▶ **Problem to solve**: Find the lines in the records that carry the word "computer". Copy each one.

▶ **Exercise materials**:
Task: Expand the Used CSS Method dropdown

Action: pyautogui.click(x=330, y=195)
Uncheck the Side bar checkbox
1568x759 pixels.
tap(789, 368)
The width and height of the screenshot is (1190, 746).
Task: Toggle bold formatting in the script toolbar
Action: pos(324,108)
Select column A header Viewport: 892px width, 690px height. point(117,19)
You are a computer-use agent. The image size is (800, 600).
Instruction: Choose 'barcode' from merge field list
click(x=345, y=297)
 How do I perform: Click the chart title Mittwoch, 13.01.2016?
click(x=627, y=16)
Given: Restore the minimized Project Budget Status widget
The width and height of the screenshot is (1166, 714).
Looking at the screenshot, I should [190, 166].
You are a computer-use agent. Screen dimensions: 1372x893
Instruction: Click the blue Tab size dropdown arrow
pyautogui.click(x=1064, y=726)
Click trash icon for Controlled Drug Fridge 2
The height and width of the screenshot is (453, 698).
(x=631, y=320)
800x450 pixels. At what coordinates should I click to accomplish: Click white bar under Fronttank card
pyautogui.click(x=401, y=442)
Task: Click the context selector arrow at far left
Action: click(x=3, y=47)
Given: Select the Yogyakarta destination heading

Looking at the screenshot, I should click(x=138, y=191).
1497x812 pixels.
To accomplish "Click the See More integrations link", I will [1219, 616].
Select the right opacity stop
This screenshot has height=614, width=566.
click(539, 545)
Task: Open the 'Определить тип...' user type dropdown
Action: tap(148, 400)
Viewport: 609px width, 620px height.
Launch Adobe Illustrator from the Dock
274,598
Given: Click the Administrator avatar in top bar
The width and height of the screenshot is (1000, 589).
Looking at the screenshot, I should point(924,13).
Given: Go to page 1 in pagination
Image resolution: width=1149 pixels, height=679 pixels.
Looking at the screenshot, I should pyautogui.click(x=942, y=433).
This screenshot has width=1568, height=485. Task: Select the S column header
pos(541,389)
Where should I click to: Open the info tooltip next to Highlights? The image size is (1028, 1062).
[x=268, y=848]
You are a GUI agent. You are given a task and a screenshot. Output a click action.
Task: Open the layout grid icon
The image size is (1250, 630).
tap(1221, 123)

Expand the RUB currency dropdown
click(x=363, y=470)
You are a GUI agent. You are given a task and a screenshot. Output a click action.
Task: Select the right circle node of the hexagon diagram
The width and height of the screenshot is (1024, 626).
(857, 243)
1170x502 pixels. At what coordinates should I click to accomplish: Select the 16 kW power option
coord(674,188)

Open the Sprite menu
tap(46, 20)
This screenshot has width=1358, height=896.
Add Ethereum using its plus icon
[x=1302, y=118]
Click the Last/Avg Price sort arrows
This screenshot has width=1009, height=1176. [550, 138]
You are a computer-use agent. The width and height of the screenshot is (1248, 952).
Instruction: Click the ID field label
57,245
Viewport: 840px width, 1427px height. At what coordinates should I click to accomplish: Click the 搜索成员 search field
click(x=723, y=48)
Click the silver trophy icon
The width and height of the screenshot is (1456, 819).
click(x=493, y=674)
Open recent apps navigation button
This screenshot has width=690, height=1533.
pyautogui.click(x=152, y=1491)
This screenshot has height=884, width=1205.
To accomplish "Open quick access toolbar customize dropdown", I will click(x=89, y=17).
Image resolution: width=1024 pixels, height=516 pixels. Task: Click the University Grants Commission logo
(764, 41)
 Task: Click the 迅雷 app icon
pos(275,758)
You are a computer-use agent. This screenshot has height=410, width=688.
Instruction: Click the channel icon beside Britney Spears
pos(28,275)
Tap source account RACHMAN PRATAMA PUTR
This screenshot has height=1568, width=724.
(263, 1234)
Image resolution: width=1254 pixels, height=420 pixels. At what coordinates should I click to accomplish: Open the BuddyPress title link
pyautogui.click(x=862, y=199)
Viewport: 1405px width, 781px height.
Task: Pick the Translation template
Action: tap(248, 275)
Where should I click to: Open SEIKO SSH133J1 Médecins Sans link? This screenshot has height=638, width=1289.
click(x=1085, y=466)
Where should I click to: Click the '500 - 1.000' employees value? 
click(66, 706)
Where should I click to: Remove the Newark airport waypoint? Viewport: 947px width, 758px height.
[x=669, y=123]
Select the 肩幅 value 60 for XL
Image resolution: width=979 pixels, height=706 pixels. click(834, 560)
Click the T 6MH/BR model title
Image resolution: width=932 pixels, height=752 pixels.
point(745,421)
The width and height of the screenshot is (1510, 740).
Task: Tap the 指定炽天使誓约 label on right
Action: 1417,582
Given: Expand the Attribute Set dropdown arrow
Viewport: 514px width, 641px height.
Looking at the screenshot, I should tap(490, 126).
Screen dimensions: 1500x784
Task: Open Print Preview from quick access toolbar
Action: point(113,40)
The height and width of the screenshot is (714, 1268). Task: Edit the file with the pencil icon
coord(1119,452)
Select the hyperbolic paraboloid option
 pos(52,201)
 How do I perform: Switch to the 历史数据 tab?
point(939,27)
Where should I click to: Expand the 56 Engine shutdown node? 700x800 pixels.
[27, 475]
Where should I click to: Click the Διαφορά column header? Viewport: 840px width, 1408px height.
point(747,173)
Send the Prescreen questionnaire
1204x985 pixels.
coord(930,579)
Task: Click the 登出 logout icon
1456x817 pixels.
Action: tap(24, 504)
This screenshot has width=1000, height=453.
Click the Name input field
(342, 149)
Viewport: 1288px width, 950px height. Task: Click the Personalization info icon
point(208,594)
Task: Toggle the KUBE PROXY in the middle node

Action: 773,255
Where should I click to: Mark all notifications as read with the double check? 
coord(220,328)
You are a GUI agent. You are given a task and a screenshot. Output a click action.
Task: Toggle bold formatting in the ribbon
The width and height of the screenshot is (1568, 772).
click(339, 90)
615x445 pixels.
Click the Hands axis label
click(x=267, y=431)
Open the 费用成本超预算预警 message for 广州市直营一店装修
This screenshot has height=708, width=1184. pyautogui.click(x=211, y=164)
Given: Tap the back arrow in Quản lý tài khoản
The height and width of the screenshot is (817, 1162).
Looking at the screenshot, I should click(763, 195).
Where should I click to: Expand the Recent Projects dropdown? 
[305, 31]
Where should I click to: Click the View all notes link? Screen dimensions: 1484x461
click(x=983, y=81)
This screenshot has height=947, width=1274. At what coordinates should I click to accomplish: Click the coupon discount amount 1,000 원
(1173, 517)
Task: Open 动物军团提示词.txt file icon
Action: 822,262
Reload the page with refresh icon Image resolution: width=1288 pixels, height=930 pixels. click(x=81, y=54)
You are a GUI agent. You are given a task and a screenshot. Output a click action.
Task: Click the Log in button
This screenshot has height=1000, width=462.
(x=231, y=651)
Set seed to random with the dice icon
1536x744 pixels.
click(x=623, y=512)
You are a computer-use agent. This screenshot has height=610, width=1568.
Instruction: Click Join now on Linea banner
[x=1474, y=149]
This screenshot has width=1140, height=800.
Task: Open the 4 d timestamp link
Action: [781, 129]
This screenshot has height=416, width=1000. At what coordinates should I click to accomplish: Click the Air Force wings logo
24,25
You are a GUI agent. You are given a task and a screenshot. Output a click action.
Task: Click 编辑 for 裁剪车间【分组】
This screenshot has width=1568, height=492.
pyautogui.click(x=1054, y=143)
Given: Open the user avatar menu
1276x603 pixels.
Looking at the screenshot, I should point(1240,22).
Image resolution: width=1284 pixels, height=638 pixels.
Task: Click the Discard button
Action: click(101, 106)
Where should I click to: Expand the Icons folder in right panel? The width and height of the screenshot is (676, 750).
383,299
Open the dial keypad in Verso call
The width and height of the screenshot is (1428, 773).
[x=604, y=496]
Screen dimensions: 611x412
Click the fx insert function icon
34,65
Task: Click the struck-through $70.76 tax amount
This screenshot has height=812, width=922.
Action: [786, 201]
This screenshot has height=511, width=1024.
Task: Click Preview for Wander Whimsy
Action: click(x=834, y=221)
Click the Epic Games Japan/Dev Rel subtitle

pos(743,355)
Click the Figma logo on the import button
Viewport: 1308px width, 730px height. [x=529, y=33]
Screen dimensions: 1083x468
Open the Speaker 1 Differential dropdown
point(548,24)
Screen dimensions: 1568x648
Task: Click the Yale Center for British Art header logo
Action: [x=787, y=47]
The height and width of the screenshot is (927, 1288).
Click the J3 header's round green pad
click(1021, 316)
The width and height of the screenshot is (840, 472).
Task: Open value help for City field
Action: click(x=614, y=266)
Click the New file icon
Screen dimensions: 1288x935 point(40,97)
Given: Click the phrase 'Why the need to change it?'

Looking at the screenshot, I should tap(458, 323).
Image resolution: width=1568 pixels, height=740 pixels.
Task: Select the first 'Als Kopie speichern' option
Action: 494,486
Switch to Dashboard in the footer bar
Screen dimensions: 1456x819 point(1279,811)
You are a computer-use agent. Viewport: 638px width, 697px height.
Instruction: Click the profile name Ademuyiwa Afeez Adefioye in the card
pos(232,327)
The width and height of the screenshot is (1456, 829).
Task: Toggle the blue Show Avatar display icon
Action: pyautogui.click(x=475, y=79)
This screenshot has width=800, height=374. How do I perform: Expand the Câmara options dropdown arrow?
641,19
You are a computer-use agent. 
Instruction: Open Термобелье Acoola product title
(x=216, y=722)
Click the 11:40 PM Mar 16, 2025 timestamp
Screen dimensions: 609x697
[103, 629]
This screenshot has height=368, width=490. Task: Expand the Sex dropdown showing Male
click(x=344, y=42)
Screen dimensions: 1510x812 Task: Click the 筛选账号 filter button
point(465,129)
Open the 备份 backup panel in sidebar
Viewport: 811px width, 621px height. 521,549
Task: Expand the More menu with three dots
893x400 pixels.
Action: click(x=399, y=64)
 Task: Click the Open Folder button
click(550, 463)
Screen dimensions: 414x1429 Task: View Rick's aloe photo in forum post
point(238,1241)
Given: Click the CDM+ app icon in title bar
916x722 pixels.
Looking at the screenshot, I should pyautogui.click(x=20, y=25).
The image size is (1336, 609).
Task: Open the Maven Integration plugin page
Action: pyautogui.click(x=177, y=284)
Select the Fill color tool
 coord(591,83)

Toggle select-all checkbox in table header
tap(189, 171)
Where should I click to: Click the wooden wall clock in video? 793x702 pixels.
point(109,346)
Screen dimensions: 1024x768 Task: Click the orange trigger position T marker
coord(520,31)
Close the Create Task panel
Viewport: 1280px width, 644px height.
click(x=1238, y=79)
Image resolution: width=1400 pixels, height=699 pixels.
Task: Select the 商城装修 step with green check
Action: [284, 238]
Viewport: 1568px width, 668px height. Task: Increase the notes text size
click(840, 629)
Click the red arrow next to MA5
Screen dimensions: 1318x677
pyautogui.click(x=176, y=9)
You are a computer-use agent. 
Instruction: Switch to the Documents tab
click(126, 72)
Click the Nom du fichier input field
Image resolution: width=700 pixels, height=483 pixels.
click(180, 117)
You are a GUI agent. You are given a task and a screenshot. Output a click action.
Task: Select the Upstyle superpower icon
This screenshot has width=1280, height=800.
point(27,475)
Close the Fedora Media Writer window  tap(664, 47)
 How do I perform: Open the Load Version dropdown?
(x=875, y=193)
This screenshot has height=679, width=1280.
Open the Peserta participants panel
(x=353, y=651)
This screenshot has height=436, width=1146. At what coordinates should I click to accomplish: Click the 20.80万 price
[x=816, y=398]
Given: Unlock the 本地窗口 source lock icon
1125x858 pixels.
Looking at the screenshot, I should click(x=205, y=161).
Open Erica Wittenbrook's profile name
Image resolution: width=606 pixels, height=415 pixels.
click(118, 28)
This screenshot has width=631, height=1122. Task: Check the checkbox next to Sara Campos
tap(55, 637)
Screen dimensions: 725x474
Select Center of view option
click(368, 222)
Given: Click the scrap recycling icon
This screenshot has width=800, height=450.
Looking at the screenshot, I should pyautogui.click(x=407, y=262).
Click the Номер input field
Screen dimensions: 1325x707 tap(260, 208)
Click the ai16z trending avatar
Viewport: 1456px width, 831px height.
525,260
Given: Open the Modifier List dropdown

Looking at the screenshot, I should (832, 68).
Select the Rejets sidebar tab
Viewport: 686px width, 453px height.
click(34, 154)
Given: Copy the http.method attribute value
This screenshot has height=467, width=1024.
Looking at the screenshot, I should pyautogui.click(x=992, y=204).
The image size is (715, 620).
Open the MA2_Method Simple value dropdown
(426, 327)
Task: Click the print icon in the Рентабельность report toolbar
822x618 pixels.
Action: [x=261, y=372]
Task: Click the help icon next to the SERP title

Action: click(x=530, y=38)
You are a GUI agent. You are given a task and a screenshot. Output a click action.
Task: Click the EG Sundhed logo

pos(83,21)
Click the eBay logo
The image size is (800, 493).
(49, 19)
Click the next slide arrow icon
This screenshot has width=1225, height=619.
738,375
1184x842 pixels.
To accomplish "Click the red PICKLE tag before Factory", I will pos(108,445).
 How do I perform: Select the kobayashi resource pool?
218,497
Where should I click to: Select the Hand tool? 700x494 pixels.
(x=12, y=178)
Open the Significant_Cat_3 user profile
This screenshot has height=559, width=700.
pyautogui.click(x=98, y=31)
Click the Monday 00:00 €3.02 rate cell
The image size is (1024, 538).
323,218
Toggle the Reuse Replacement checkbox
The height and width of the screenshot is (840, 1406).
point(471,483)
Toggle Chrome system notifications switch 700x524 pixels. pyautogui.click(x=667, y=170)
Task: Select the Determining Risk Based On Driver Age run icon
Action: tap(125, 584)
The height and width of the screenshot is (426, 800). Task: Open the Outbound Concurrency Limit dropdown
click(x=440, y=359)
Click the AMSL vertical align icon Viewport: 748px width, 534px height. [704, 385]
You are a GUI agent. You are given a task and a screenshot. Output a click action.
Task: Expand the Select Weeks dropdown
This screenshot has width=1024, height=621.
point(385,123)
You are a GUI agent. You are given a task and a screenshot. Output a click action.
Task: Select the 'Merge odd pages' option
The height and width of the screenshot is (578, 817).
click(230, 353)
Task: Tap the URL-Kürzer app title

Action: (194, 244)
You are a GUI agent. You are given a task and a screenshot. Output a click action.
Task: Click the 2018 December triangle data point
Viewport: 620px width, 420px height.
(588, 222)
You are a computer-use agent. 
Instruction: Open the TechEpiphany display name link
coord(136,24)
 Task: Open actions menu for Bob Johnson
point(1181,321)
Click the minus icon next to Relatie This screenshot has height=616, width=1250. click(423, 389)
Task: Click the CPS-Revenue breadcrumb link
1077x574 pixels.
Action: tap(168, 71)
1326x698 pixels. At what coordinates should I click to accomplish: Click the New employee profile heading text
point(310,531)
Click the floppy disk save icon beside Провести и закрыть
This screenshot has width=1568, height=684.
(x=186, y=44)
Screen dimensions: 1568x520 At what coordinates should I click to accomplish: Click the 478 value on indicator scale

▶ **Completed exercise**:
You are a computer-use agent. The image size is (800, 600).
You are a computer-use agent. Screen dimensions: 1372x893
You are a computer-use agent. The width and height of the screenshot is (1248, 952).
You are a computer-use agent. This screenshot has height=410, width=688.
You are a computer-use agent. This screenshot has height=610, width=1568.
You are a computer-use agent. Viewport: 638px width, 697px height.
You are a computer-use agent. 
You are a computer-use agent. 
You are a computer-use agent. 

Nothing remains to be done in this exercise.